El proceso de lactación es sin duda el más exigente desde el punto de vista nutricional, ya que a través de la leche se han de cubrir los elevadísimos requerimientos de tu bebe.
Se tendría que comer 500 kilocalorías más al día, aunque la demanda real es aún mayor, ya que parte de la energía necesaria para el proceso de elaboración de la leche secretada procede de la grasa que haz acumulado durante el embarazo. Las pérdidas continuadas durante la lactación de la grasa acumulada contribuirán en la recuperación de tu peso habitual.
En la lactación, necesitas más vitamina A, lo que te obliga a introducir en tu dieta alimentos ricos en esta vitamina: hígado, zanahoria, margarina, queso, huevos, espinacas, elige lo que te gusta.
Lo mismo ocurre con la vitamina D. Puedes incluir pescado azul y margarina en tu dieta, no obstante, el mejor remedio es la exposición a la luz solar de manera habitual. Entonces, no te olvides de dar un paseo cada día.
La vitamina E debe aumentarse sensiblemente también en la lactación, ya que las ingestas recomendadas son más elevadas que en situación de no lactación. Los alimentos ricos en esta vitamina son el aceite de germen de trigo, las almendras, las nueces, cacahuetes; el atún, la anguila; el aceite de oliva y los legumbres. Deben ser incluidos en la dieta hasta que dejas de dar el pecho al pequeño.
El aporte en vitamina C se debe asegurar a través de alimentos como los cítricos, la soja, brócolis, coliflor, berro, espinacas y judías verdes. En cuanto a las vitaminas del grupo B, especialmente la tiamina (B1) y la riboflavina (B2), las encontraras en la soja fresca, tomando un poco de jamón serrano a media mañana, o pescado blanco y yogurt desnatados.
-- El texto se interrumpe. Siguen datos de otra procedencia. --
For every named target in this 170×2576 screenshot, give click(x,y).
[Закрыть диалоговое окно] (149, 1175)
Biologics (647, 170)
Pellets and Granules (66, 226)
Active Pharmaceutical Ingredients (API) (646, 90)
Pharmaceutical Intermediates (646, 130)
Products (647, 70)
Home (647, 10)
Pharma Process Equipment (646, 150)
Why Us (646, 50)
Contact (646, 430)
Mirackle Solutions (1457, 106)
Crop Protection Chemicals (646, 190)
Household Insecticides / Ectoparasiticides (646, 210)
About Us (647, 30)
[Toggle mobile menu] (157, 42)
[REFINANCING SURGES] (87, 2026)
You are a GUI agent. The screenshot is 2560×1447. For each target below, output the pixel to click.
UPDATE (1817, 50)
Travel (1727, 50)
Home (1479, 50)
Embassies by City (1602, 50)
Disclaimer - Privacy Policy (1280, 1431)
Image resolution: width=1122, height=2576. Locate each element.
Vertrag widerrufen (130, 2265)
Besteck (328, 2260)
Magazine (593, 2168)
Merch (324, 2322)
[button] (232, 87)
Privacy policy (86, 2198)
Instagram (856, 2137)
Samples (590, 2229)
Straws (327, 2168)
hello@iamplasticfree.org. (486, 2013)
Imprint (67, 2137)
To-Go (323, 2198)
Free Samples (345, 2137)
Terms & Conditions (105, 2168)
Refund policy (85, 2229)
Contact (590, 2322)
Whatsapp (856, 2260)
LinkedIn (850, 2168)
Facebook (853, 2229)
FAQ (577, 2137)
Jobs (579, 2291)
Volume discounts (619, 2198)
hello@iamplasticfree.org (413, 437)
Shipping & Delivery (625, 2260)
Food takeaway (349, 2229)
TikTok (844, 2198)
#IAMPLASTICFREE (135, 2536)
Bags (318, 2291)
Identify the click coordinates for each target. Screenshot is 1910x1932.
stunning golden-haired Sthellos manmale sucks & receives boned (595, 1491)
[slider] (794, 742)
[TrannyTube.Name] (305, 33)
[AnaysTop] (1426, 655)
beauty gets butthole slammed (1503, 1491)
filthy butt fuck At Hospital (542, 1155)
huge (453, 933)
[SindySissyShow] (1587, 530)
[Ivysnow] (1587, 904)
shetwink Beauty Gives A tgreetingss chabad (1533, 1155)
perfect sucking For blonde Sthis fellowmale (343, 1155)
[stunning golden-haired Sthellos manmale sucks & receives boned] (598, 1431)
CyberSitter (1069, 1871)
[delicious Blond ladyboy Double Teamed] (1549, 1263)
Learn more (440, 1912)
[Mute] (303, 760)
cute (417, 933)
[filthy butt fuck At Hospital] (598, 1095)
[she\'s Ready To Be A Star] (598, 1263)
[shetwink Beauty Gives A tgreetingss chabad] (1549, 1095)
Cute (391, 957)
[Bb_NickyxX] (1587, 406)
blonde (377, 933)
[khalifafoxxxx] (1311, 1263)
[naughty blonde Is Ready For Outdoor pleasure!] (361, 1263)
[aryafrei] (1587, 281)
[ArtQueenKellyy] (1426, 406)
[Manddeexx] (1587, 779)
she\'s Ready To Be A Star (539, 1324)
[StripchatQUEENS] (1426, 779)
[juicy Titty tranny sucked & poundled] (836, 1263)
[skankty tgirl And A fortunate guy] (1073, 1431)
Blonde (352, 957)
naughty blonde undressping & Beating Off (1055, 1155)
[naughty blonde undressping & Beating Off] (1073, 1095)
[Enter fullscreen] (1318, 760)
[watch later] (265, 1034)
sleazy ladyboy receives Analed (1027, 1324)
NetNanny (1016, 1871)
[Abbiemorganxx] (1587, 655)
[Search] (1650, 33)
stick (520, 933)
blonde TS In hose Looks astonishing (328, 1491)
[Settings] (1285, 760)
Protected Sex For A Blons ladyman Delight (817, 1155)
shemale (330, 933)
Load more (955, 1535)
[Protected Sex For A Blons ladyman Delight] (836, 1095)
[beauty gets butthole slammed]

El calcio y el fósforo son nutrientes especialmente requeridos. Sus mayores requerimientos se justifican por el crecimiento del bebe, sobre todo durante el primer año de vida.
Por último, vale la pena insistir en la importancia del yoduro que alcanza sus más altos niveles de ingestas recomendadas en la lactación y cuyo contenido en la leche materna varia en función de su contenido en la dieta de la madre. Esto es importante, ya que el aporte adecuado de yoduro en el neonato evitaría el peligro de enanismo y cretinismo.